Pixel coordinate grounding data:

[Start of section]

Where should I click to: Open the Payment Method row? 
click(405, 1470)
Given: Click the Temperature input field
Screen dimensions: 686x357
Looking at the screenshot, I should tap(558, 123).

[End of section]

Work order: With every word kept as it is, set down the entries again.

Response:
Where should I click to: Open the Payment Method row? 
click(405, 1470)
Given: Click the Temperature input field
Screen dimensions: 686x357
Looking at the screenshot, I should tap(558, 123).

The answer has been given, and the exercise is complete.